In such instances, university officials have been quick to condemn a blatant restraint on freedom of expression. Referring to the incident involving the diplomat, Daniel Steiner, Harvard's general counsel, said, ''Jeers and chants are legitimate, but it is inconsistent with the principles of this university and with the principles of this country to imprison this man.''
In a commencement address yesterday that also served as his farewell to the City University of New York Graduate School, the historian Arthur M. Schlesinger Jr. condemned campus speech codes and "the agitation for censorship" in the name of multiculturalism.
"It is ironic that the celebration of diversity concludes in a demand for conformity," he told a capacity audience at Town Hall in midtown Manhattan, where 332 students received doctoral or master's degrees at the Graduate School's 30th annual commencement.
"The ideologues of multiculturalism would reject the historic American purposes of assimilation and integration," he said in the speech. "They would have our educational system reinforce, promote and perpetuate separate ethnic communities and do so at the expense of the idea of a common culture and a common national identity."
He also said that the First Amendment right to free speech was under assault. "In a bizarre switch of roles, attacks on the First Amendment and the demand to suppress the thought we hate come these days from the left," he said, alluding to Justice Oliver Wendell Holmes's decision that a free society must tolerate "freedom for the thought we hate."
"Even more ironically," he continued, "that demand is centered in our universities -- exactly the place above all others where unlimited freedom of expression had previously been deemed sacred."
Calling political correctness "an ill-judged, wrong-headed and dangerous response" to social inequities and injustices, Professor Schlesinger said that the only sound way to give minorities full membership in American society was to provide better jobs, schools, health care, housing and equal opportunity.
So we can see from all of the above that, for decades now, there have been prominent news stories about speakers on college campuses being shouted down, disinvited, called a Nazi, blockaded by large crowds etc. by left-wing students and that this is presented as an alarming problem or a serious threat to freedom of speech. The idea that this is some new emergence over the last 5 years or so is historically illiterate – people have been talking about this since at least 1975, and in doing so refer to events going back to 1963.

▸ Activity
Write out the entire passage above on free speech at universities, word for word.

[Dataset entries]

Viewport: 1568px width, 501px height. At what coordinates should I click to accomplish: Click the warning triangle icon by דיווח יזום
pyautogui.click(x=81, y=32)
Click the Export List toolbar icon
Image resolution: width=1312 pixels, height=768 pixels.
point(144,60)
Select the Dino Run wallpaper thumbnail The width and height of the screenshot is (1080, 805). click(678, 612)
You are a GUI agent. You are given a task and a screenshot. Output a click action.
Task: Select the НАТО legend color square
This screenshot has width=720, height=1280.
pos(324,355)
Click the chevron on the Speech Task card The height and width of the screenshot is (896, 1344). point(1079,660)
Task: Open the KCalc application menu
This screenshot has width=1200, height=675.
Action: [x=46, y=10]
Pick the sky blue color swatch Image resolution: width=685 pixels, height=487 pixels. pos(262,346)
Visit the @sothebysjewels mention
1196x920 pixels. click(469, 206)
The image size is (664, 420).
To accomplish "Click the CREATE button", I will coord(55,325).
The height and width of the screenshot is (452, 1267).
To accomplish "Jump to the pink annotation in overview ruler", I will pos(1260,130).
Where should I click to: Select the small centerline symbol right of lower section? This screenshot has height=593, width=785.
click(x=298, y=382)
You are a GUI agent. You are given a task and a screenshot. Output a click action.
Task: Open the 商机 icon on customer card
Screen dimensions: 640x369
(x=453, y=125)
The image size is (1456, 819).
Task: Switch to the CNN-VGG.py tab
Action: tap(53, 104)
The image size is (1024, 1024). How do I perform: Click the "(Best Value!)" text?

▸ Solved problem
In such instances, university officials have been quick to condemn a blatant restraint on freedom of expression. Referring to the incident involving the diplomat, Daniel Steiner, Harvard's general counsel, said, ''Jeers and chants are legitimate, but it is inconsistent with the principles of this university and with the principles of this country to imprison this man.''
In a commencement address yesterday that also served as his farewell to the City University of New York Graduate School, the historian Arthur M. Schlesinger Jr. condemned campus speech codes and "the agitation for censorship" in the name of multiculturalism.
"It is ironic that the celebration of diversity concludes in a demand for conformity," he told a capacity audience at Town Hall in midtown Manhattan, where 332 students received doctoral or master's degrees at the Graduate School's 30th annual commencement.
"The ideologues of multiculturalism would reject the historic American purposes of assimilation and integration," he said in the speech. "They would have our educational system reinforce, promote and perpetuate separate ethnic communities and do so at the expense of the idea of a common culture and a common national identity."
He also said that the First Amendment right to free speech was under assault. "In a bizarre switch of roles, attacks on the First Amendment and the demand to suppress the thought we hate come these days from the left," he said, alluding to Justice Oliver Wendell Holmes's decision that a free society must tolerate "freedom for the thought we hate."
"Even more ironically," he continued, "that demand is centered in our universities -- exactly the place above all others where unlimited freedom of expression had previously been deemed sacred."
Calling political correctness "an ill-judged, wrong-headed and dangerous response" to social inequities and injustices, Professor Schlesinger said that the only sound way to give minorities full membership in American society was to provide better jobs, schools, health care, housing and equal opportunity.
So we can see from all of the above that, for decades now, there have been prominent news stories about speakers on college campuses being shouted down, disinvited, called a Nazi, blockaded by large crowds etc. by left-wing students and that this is presented as an alarming problem or a serious threat to freedom of speech. The idea that this is some new emergence over the last 5 years or so is historically illiterate – people have been talking about this since at least 1975, and in doing so refer to events going back to 1963.